Three Stories Up: Theatre in the Dark


Marisa Emma Smith (director) and Mack Gordon (playwright) Credit: Peter Carlone
Marisa Emma Smith (director) and Mack Gordon (playwright)
Credit: Peter Carlone

At 805 East Pender Street until October 31, 2016

Posted October 23, 2016

Nothing new under the sun. Not always true. Three Stories Up, produced by Alley Theatre and Level-Headed Friends, re-invents and re-invigorates the radio play – that genre much loved by those of us who grew up with The Green Hornet, The Shadow and The Lone Ranger. I’m talking about the 40s and 50s when families gathered around the big old console radio on Sunday evening and listened to Lux Radio Theatre, an hour-long radio broadcast performed in front of a live audience. I don’t know why but we all sat looking at the radio. No popcorn, no fidgeting, no talking, no ‘Pause’ button to push.

“The past is a foreign country; they do things differently there”, wrote L.P. Hartley, later the opening lines of Harold Pinter’s adaptation of The Go-Between. You’d be hard-pressed to find a family these days that would sit down together sans iPhones, iPads, iThings to listen to anything. That was the past, the golden age of radio drama.

But there we all were on Saturday night – a family of sorts: theatregoers. Sitting in the complete dark, quietly listening to a noir-ish whodunnit written by Mack Gordon, directed by Marisa Emma Smith.

The venue at 805 East Pender accommodates a smallish, limited number of patrons who are led blindfolded, in groups of four – like kindergartners in a ‘train’ – into the theatre where each person is carefully seated. (Never fear: no stairs, no obstacles in your path.) Drinks or snacks that were ordered before the show are delivered in whispers. “Eleanor? Your beer.” “Jo? Jo? Your wine.”

After the lights go off, the blindfolds are removed and complete darkness descends. Complete, utter darkness. And we hear voices. The story begins.
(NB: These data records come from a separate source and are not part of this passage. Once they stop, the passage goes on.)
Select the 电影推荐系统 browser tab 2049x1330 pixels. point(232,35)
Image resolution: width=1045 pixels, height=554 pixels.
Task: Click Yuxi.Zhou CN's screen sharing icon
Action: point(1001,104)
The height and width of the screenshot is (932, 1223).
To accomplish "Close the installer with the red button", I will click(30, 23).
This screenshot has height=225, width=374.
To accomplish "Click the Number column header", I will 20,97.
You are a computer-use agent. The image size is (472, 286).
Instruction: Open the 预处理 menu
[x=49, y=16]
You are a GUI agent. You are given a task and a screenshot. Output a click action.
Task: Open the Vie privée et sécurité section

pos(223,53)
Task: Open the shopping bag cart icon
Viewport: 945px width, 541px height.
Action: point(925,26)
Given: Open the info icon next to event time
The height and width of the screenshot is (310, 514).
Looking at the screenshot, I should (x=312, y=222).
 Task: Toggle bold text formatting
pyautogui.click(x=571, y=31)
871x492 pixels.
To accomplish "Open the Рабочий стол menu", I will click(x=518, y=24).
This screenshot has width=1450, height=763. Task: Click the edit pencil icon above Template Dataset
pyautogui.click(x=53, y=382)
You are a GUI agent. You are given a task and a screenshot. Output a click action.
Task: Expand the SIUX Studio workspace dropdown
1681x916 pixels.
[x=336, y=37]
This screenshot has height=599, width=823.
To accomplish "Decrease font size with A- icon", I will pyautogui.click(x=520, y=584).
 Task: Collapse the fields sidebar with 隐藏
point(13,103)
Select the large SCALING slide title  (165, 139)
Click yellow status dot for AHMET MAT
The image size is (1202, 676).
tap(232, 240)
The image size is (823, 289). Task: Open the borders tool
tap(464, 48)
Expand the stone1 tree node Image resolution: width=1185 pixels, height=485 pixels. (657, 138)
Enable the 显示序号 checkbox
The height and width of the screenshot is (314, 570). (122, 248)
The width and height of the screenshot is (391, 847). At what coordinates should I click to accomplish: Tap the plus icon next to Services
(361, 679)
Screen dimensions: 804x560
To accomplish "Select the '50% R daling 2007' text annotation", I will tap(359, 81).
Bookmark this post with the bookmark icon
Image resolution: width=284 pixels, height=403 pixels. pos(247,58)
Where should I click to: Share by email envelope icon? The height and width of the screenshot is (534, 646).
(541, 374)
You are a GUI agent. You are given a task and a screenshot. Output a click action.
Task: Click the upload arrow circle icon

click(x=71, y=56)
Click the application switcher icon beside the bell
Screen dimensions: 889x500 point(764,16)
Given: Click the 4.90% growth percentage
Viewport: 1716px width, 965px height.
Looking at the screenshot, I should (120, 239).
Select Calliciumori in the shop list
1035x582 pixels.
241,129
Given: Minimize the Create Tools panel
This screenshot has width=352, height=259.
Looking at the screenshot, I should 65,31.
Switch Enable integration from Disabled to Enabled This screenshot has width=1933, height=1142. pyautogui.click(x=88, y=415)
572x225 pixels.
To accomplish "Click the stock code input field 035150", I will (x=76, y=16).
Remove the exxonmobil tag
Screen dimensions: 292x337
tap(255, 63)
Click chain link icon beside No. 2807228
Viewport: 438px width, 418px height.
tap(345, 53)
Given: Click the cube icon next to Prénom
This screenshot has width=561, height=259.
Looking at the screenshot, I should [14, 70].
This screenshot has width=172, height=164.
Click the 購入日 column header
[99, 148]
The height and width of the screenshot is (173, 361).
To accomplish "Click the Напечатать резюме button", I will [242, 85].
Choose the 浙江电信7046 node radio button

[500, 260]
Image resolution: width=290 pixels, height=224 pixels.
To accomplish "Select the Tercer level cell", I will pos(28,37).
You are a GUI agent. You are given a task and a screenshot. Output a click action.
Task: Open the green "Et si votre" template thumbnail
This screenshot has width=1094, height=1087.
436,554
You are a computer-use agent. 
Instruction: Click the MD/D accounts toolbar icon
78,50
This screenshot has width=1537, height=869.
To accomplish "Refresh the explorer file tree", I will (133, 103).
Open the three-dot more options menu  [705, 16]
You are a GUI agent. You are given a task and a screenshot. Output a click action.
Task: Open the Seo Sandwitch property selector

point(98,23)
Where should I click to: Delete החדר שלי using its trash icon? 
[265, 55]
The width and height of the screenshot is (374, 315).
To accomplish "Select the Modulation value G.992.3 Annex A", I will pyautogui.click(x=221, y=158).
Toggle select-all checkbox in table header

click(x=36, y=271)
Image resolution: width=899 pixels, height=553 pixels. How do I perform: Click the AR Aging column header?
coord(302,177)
Beatrice, a transit cop, has arrived home to find the beaten, dead body of her husband. Devastated and determined to find the killer, she seeks the help of Gunnar and together they get drawn into Vancouver’s seedy criminal world.

The actors move around us, between us and although there are quite a few characters, we have no idea who the performers are or even how many there are. Sounds come from all around us; we sense movement, action. We hear breaking glass, doors closing, a car accident. Another character – Jasmine – emerges. We imagine faces, bodies, and clothing. Size. Weight. Ethnicity. Our imaginations are working overtime. The story gets more twisted, more complicated.

But. I have a couple of tips and an admission to make: Tip#1 – don’t go to this show if you didn’t get a good nights’ sleep the night before. Tip#2 – maybe you shouldn’t drink wine or beer and expect to stay awake for eighty minutes in a warm, darkened room. It’s risky.

And the admission? I use the radio as a sleep aid so put me in a dark room, turn the radio on and I’m out like a light. It’s a pharmaceutical-free solution for insomnia that works for me.

Those who hung in there for the duration had a terrific time. Who dunnit? I’ll never know. I was off in the Land of Nod. Damn.